The surprise component of these parables is neither the loss itself nor the diligent search. Thus far, both actors are behaving in normal, everyday ways in this universal human experience of the crisis of loss. But the next action they take is by no means ordinary. Normal actions involve relief, repentance and remediation. We castigate ourselves for our stupidity. We vow relentlessly that we will never allow that to happen again. We may share our joy with the immediate family, but rarely would we throw a party for the neighbors—partly, no doubt, because we hate to admit the reasons for the crisis in the first place. No, most of our energy goes into taking whatever steps are necessary to shore up the security of the enterprise. We are just glad that the worst has not happened this time and that we can move on with our lives.
The shepherd and the housewife, however, behave differently. With abandon they gather friends and neighbors and invite them to help celebrate the successful searches. Does the shepherd serve roast mutton to his guests? Does the housewife spend her nine coins on refreshments? The mood is extravagant, abundant and generous. The occasion is unambiguously designated as party time!

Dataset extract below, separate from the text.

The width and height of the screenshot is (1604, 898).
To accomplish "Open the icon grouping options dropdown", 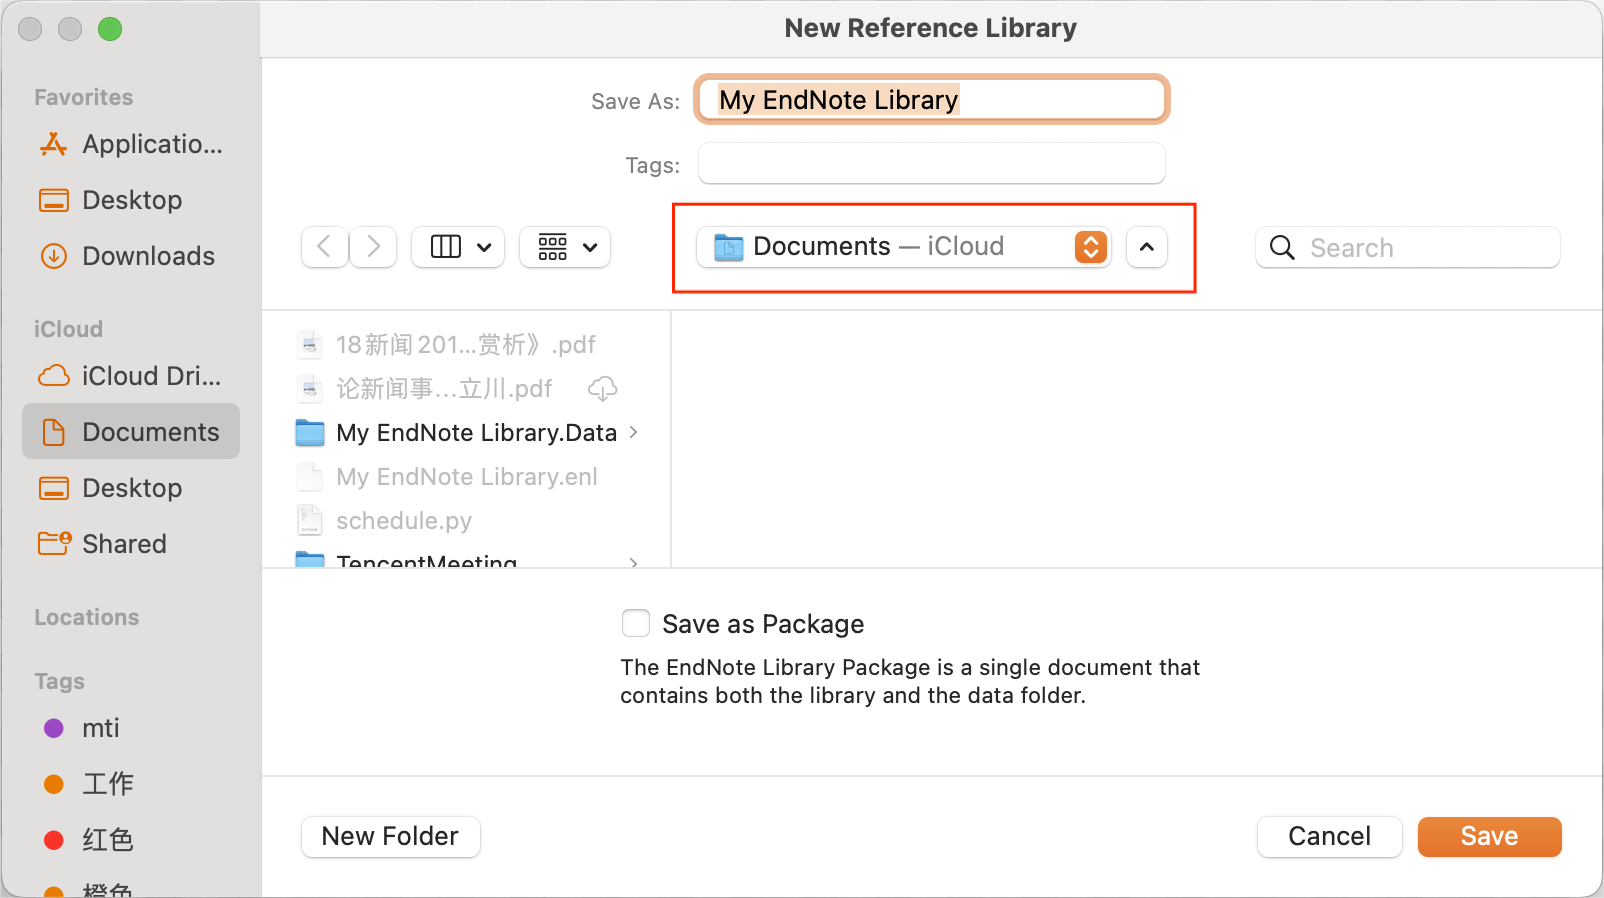I will (x=566, y=247).
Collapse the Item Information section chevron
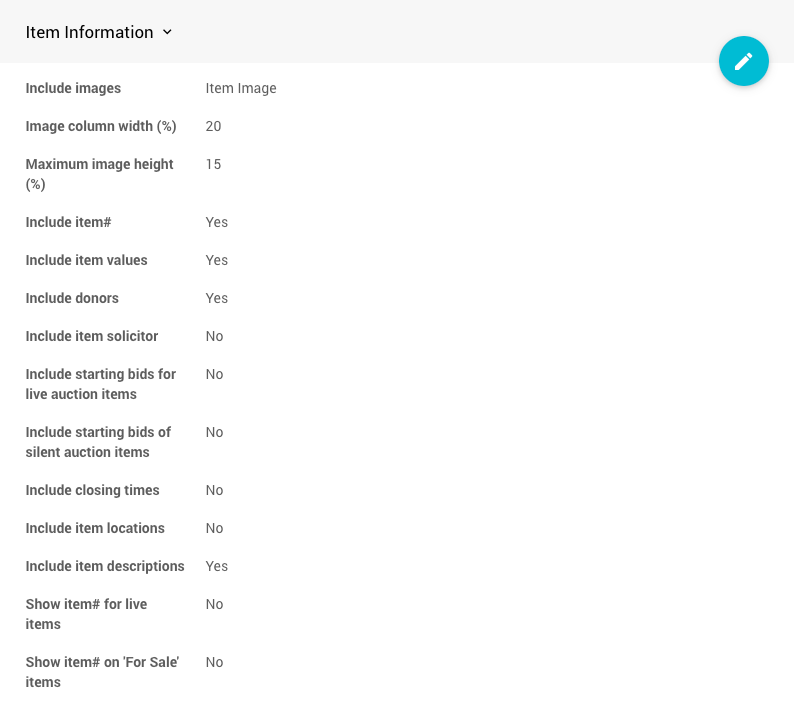Image resolution: width=794 pixels, height=714 pixels. tap(167, 32)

The lostness of the human community is just such a crisis for God, Jesus is saying. God’s passion is bent toward the service of the lost; God’s mercy is reckless and profligate. It is a prodigal passion, and our visions of salvation are measly by comparison. God’s party time is by no means limited to the salvation of souls—it is the whole person, body and soul, who goes partying. Nor is God’s party time limited to a certain class of people. From Luke’s perspective, the interesting question is who the lost are. Are they the tax collectors, the sinners, the town girls? Or are they the Pharisees, scholars and church girls? As 1 Timothy 2 puts it, “The grace of our Lord overflowed.” In the end, all are invited to the party; check your superiority at the door and join the dance.